WHAT NEEDS TO BE DONE:
Return the data exactly, but only from the line containing "Where should I" through its last line.

ENTRIES SUPPLIED:
■ ■ ■ ■

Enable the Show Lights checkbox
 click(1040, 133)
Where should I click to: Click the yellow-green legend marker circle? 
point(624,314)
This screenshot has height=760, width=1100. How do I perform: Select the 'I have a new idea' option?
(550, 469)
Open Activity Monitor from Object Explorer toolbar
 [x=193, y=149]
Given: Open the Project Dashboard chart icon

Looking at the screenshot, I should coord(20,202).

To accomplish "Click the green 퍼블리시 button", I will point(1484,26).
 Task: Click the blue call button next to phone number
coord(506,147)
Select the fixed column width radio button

■ ■ ■ ■

ANSWER TO THE EXERCISE:
Where should I click to: Click the yellow-green legend marker circle? 
point(624,314)
This screenshot has height=760, width=1100. How do I perform: Select the 'I have a new idea' option?
(550, 469)
Open Activity Monitor from Object Explorer toolbar
 [x=193, y=149]
Given: Open the Project Dashboard chart icon

Looking at the screenshot, I should coord(20,202).

To accomplish "Click the green 퍼블리시 button", I will point(1484,26).
 Task: Click the blue call button next to phone number
coord(506,147)
Select the fixed column width radio button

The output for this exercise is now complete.